Menurut Jean
Piaget, “Bagi anak, bermain adalah sarana mengubah kekuatan potensial dalam
diri menjadi pelbagai kemampuan dan kecakapan. Bermain adalah sarana utama
untuk belajar hukum alam, hubungan antara orang dan obyek”. Denga kata lain,
bermain dapat membantu pertumbuhan fisik dan seluruh aspek perkembangan anak (moral dan agama, fisik
kognitif, bahasa, sosial dan emosional).
Sebagai orang tua
bijak, sadarkah kita sering memilihkanalat main dan permainan kurang tepat untuk
buah hati? Karena kita sering terjebak pada asumsi bahwa permainan dan alat
main adalah sarana agar anak tidak rewel, agar anak senang , cukup sebatas itu
saja. Sehingga kita kurang selektif memilihkan mainan dan mengenalkan permainan
untuk anak.
Industri modern
merancang berbagai alat main dengan variatif dan menarik bagi anak-anak , namun
tidak semua alat main produksi pabrik aman untuk anak dari segi bahan dan
fungsi alat main itu sendiri. Sesungguhnya alam sangat potensial menyediakan
alat main yang aman untuk anak selain dapat mengajak mereka lebih mengenal ayat-ayat kauniyah (alam), mencintai dan peduli pada alam.

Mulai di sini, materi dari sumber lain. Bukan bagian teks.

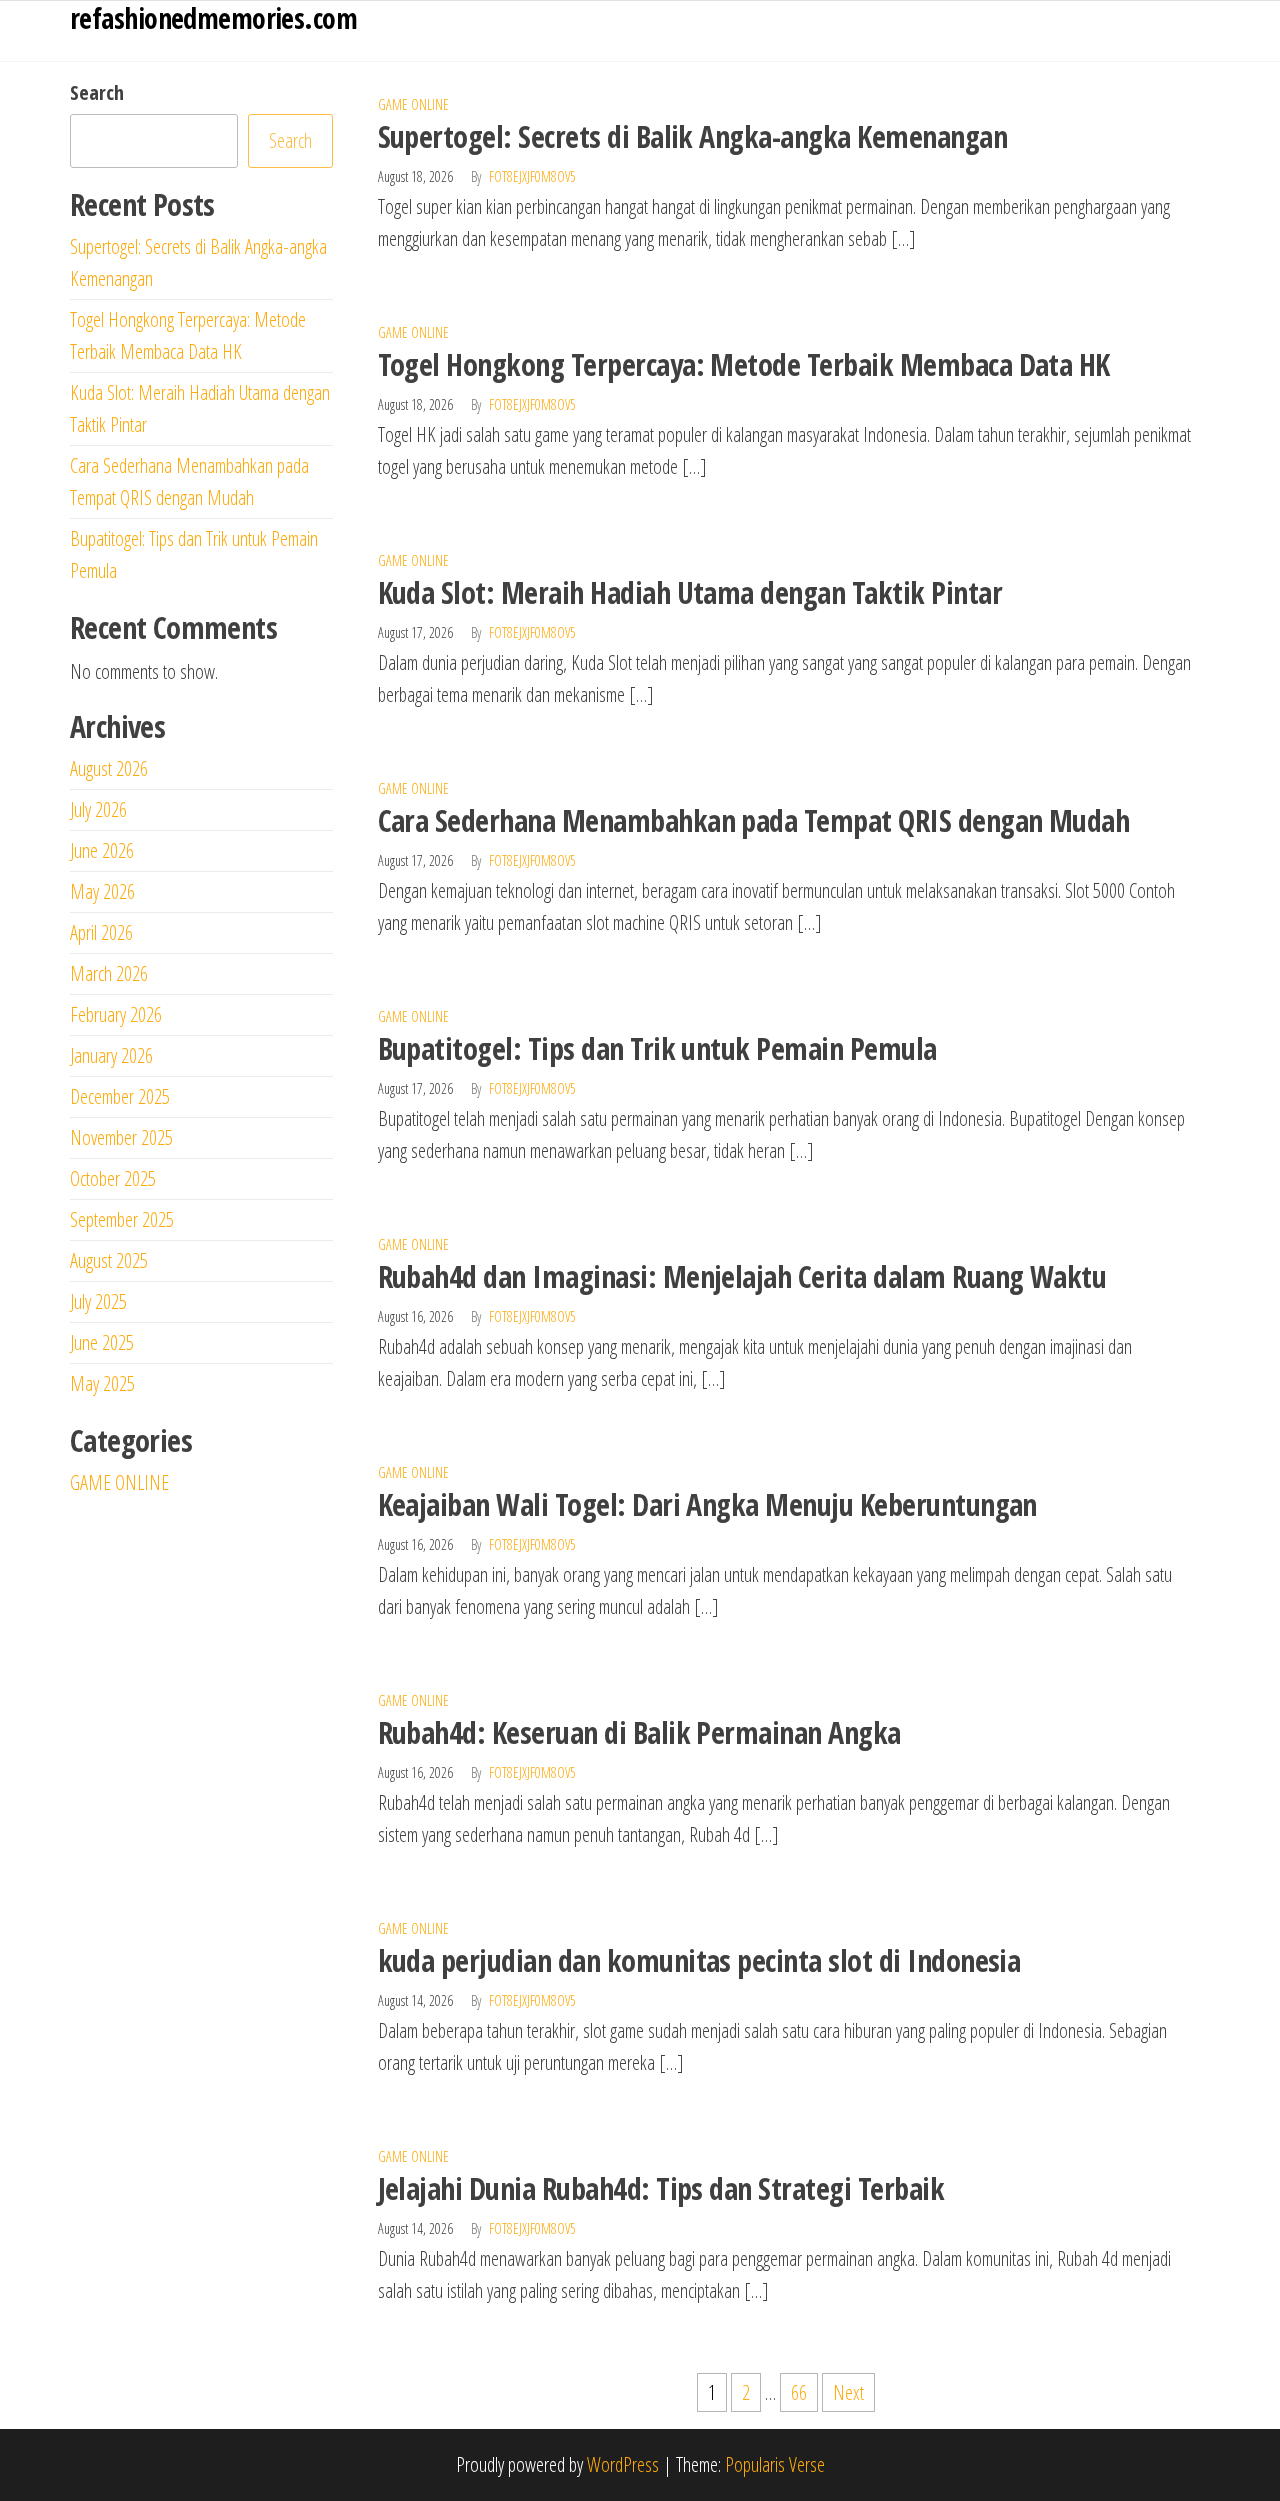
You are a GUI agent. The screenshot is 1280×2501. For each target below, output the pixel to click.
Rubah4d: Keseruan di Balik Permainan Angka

Seperti memanfaatkan sampah sehingga dapat di daur ulang menjadi alat main
edukatif, misalnya kadar susu yang tidak terpakai dapat dipotong menjadi
beberapa bentuk geometri sehingga dapat menjadi media untuk anak mengenal
bentuk geometri, membuat mobil-mobilan dari kulit jeruk bali, membuat kalung
dari tangkai daun ketela atau membuat meriam dan kuda-kudaan dari pelepah
pisang.
Melibatkan anak
dalam membuat alat main tradisional adalah langkah nyata dalam membangun
kreativitas mereka. Karena dengan memegang, menyentuh , dan meraba alat main
baik dari alam dan daur ulang, anak dapat bereksplorasi, yaitu menyelidiki,
menggali lebih dalam melalui indernya juga dapat bereksperimen atau
mencoba-coba sebagai wujud mereka menemukan pengalaman-pengalaman baru saat
bermain. Output dari penanaman kreativitas sejak dini adalah anak-anak akan
tumbuh menjadi pribadi yang mandiri, tertantang melakukan hal-hal baru, dan
mampu memecahkan berbagai masalah.
Namun fenomena
yang terjadi saat ini umumnya anak kurang mengenal alat main dan permainan
tradisional. Mereka lebih akrab dengan game on line di internet atau hp. Memang
baik mengenalkan tekhnologi pada mereka. Namun bisa dicermati, apakah game di
komputer cukup edukatif dan mengena seluruh aspek perkembangan anak? atau justru
anak-anak kita semakin asyik pada layar komputer dan tidak terbangun sosial
emosionalnya karena enggan berinteraksi dengan orang lain dan tidak mengenal
lingkungan sekitar, memiliki dunia sendiri karena ia bisa memainkan sebuah permainan seorang diri.
Zaman dulu kita
masih sering diperkenakan orangtua dengan dolanan anak yang sarat dengan
nilai-nilai luhur saat permainan yang mampu melatih motorik halus, mengenal
bilangan, mengenal konsep kanan-kiri, melatih anak untuk bersabar menunggu
giliran, jujur, sportif, hati-hati,mengenal aturan , menjalin interaksi dengan
teman. Berkomunikasi, mengenal arti toleransi, interaksi sosial, kerjasama tim,
seperti permainan dakon, atau lompat tali, yang dapat melatih bersosialisasi
dan bekerjasama, melatih koordinasi mata dengan tangan, mengenal konsep tinggi,
rendah, panjang-pendek, juga jamuran, engklek, benthik, cublak-cublak suweng,
dan lain-lain.
Dunia anak-anak
adalah dunia bermain, sehingga proses belajar mereka adalah melalui bermain
(learning through playing) tentunya dengan permainan seperti dolanan anak dan alat main tradisional, karena permainan
semacam itu memberikan pengaruh besar terhadap perkembangan kejiwaan,
pembentukan karakter dan kehidupan sosial anak di kemudian hari.